The first book in the series, published in 2010, is I Survived the Sinking of the Titanic, 1912.

The latest book in the series, published in 2025, is I Survived the Dust Bowl, 1935.

In 2018, the first of six I Survived books in Spanish were released for the U.S. market: Sobreviví los Ataques de Tiburones de 1916 (I Survived the Shark Attacks of 1916). In 2019, two more titles were released: Sobreviví el Naufragio del Titanic, 1912 (I Survived the Sinking of the Titanic, 1912), and Sobreviví el Terremoto de San Francisco, 1906 (I Survived the San Francisco Earthquake, 1906). In 2020, a fourth title was released: Sobreviví el huracán Katrina, 2005 (I Survived Hurricane Katrina, 2005). Two more Spanish language I Survived titles were released in 2021, Sobreviví el Bomdardeo de Pearl Harbor, 1941 (I Survived the Bombing of Pearl Harbor, 1941) and Sobreviví los ataques del 11 de septiembre de 2001 (I Survived the Attacks of September 11, 2001).
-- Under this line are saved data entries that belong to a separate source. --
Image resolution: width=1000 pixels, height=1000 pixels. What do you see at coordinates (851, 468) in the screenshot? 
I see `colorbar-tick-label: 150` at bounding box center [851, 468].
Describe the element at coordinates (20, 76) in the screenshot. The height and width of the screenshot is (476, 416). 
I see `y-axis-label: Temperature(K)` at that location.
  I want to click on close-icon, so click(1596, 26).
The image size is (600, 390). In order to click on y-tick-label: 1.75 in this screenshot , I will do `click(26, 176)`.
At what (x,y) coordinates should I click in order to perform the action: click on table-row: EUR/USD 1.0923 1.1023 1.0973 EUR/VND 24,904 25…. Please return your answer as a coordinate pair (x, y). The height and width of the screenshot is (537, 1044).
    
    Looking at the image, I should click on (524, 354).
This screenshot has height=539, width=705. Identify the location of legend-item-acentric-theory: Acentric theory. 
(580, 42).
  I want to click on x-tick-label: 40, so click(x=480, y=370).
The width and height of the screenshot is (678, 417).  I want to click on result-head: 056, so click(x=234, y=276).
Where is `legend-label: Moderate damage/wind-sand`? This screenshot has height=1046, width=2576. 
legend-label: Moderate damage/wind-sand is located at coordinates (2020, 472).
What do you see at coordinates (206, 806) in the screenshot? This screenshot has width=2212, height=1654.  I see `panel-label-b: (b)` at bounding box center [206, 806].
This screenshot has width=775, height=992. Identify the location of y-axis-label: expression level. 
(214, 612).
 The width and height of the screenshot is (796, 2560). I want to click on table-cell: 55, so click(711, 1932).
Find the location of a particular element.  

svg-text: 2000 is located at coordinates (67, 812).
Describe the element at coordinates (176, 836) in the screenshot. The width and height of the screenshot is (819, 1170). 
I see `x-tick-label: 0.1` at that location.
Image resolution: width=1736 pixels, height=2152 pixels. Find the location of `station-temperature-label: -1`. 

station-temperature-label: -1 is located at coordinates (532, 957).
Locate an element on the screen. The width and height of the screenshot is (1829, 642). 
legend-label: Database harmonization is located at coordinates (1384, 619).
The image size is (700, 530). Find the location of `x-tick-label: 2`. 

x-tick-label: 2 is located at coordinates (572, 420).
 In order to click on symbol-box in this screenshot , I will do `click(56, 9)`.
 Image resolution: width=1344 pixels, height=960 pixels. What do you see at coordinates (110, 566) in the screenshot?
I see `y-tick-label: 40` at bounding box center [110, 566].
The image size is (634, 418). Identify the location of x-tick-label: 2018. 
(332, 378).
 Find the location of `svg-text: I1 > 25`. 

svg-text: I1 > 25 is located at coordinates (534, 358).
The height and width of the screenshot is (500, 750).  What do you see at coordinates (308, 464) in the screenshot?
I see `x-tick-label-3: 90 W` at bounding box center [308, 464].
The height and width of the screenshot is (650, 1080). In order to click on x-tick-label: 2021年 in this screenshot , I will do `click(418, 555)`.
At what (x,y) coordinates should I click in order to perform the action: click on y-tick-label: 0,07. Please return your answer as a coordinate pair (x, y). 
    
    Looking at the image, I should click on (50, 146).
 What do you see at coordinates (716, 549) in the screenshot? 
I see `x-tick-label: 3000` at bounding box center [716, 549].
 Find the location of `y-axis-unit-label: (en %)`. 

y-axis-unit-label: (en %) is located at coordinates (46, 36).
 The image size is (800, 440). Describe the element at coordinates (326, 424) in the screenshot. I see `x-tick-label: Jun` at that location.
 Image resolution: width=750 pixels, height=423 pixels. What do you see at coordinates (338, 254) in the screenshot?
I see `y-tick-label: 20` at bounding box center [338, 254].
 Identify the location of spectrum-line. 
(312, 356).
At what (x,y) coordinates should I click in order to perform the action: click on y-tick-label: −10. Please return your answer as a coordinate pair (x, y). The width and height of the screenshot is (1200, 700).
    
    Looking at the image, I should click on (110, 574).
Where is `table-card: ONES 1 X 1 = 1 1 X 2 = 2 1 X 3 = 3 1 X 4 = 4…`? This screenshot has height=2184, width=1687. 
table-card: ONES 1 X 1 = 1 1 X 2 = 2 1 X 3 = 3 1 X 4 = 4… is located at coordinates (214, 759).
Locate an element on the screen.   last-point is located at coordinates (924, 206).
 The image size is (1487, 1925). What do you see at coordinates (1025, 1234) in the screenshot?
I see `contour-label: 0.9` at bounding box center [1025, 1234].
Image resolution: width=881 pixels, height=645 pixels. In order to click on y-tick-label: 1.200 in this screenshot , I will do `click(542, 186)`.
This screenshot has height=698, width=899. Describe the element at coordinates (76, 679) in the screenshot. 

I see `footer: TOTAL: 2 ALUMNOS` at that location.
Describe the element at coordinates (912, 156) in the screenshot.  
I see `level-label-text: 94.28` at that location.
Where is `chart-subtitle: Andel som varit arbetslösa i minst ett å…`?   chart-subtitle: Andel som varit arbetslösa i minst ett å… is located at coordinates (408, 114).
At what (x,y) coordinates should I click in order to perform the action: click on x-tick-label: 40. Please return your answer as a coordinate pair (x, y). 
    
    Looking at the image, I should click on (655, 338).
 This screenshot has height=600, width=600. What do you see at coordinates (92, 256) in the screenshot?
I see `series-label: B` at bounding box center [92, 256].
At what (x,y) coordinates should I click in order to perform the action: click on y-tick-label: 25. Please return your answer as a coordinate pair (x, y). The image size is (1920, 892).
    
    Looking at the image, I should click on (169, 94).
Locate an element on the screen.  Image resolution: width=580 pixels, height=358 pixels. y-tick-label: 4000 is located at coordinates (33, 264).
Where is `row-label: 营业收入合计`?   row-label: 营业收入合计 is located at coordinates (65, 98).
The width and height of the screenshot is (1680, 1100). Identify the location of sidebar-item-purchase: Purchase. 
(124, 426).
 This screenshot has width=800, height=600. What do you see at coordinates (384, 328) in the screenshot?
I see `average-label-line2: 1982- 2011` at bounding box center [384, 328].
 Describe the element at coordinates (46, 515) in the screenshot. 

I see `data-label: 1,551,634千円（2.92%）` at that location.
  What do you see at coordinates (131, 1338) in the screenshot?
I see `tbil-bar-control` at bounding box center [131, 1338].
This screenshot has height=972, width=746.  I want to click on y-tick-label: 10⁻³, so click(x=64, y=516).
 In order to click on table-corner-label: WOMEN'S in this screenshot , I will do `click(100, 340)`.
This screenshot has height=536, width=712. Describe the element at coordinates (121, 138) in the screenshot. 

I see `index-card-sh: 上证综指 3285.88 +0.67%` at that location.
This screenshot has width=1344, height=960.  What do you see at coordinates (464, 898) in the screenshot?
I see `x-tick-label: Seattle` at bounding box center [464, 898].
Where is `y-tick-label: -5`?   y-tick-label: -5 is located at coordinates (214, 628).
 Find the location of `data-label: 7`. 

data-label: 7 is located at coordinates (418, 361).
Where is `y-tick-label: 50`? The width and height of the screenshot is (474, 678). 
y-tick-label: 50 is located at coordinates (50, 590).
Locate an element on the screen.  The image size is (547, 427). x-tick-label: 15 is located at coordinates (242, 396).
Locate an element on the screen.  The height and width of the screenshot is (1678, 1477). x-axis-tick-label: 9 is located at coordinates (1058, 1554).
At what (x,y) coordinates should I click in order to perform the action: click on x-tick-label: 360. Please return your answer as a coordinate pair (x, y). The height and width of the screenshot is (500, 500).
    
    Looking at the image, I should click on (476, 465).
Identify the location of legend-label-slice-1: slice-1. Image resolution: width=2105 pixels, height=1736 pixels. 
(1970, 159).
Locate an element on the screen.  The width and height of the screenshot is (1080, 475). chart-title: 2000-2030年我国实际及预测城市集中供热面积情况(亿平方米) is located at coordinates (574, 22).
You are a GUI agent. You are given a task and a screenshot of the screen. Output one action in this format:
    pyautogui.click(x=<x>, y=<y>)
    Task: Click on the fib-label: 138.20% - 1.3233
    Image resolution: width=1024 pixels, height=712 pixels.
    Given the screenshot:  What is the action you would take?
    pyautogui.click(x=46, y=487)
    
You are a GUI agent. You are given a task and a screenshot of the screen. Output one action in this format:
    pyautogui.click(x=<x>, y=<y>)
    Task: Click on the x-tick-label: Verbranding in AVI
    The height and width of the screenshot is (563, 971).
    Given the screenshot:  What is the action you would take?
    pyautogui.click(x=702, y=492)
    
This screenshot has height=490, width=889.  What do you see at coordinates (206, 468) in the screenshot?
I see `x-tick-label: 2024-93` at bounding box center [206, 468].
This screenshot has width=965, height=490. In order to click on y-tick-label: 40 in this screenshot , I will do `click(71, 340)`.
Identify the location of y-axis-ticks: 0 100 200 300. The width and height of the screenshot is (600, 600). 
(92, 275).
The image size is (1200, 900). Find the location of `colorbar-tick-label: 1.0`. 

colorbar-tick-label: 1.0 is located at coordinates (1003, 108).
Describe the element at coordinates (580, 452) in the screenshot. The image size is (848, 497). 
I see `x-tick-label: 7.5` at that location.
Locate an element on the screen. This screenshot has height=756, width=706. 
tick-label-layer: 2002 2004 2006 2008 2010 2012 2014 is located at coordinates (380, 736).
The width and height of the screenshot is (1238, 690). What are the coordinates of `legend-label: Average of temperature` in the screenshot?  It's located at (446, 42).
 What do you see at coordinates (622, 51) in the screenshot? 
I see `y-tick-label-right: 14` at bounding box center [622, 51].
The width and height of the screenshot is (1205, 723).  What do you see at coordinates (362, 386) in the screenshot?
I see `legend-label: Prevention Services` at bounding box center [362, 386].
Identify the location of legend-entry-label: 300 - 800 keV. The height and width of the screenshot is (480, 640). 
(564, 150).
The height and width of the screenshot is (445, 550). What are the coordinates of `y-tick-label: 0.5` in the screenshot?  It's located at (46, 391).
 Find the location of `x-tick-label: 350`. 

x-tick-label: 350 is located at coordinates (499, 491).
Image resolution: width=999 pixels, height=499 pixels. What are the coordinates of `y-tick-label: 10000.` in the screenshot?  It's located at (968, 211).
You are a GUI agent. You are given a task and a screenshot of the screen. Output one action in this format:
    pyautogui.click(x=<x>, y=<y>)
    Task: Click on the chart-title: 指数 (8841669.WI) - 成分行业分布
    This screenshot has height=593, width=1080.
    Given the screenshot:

Tarshis has also written three non-fiction books for the I Survived True Stories spin-off series, featuring some of the real events that the I Survived historical fiction books are based on. I Survived True Stories #1: Five Epic Disasters was released in 2014, followed in 2015 by I Survived True Stories #2 Nature Attacks!, and by I Survived True Stories #3 Tornado Terror in 2017.

In 2020, two new graphic novels were released: I Survived The Sinking of the Titanic, 1912 and I Survived The Shark Attacks of 1916.

I Survived books have been translated into ten languages: Chinese, Czech, French, Japanese, Korean, Romanian, Russian, Spanish, Swedish, and Vietnamese.